Lancet 2015;385:2264-2271

 

BACKGROUND: Genetic variants have been associated with the risk of coronary heart disease. In this study, we tested whether or not a composite of these variants could ascertain the risk of both incident and recurrent coronary heart disease events and identify those individuals who derive greater clinical benefit from statin therapy.
METHODS: A community-based cohort study (the Malmo Diet and Cancer Study) and four randomised controlled trials of both primary prevention (JUPITER and ASCOT) and secondary prevention (CARE and PROVE IT-TIMI 22) with statin therapy, comprising a total of 48,421 individuals and 3477 events, were included in these analyses. We studied the association of a genetic risk score based on 27 genetic variants with incident or recurrent coronary heart disease, adjusting for traditional clinical risk factors. We then investigated the relative and absolute risk reductions in coronary heart disease events with statin therapy stratified by genetic risk. We combined data from the different studies using a meta-analysis.

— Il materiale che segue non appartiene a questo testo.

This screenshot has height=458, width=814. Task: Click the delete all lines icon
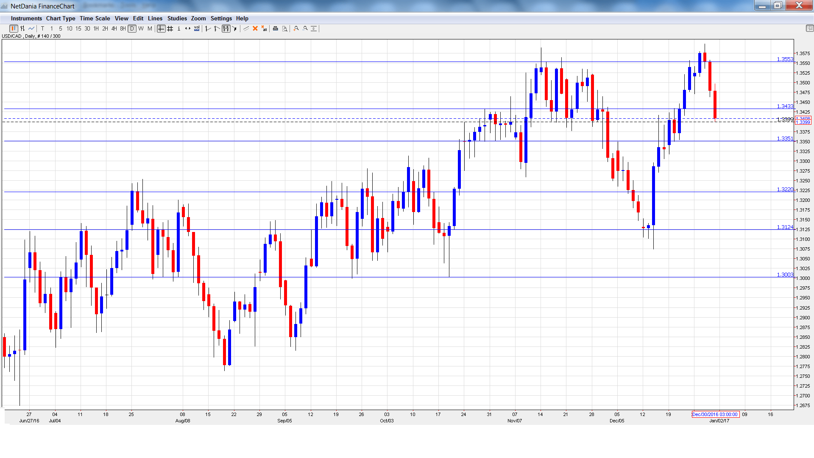[264, 28]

FINDINGS: When individuals were divided into low (quintile 1), intermediate (quintiles 2-4), and high (quintile 5) genetic risk categories, a significant gradient in risk for incident or recurrent coronary heart disease was shown. Compared with the low genetic risk category, the multivariable-adjusted hazard ratio for coronary heart disease for the intermediate genetic risk category was 1.34 (95% CI 1.22-1.47, p<0.0001) and that for the high genetic risk category was 1.72 (1.55-1.92, p<0.0001). In terms of the benefit of statin therapy in the four randomised trials, we noted a significant gradient (p=0.0277) of increasing relative risk reductions across the low (13%), intermediate (29%), and high (48%) genetic risk categories. Similarly, we noted greater absolute risk reductions in those individuals in higher genetic risk categories (p=0.0101), resulting in a roughly threefold decrease in the number needed to treat to prevent one coronary heart disease event in the primary prevention trials. Specifically, in the primary prevention trials, the number needed to treat to prevent one such event in 10 years was 66 in people at low genetic risk, 42 in those at intermediate genetic risk, and 25 in those at high genetic risk in JUPITER, and 57, 47, and 20, respectively, in ASCOT.
INTERPRETATION: A genetic risk score identified individuals at increased risk for both incident and recurrent coronary heart disease events. People with the highest burden of genetic risk derived the largest relative and absolute clinical benefit from statin therapy.
FUNDING: National Institutes of Health.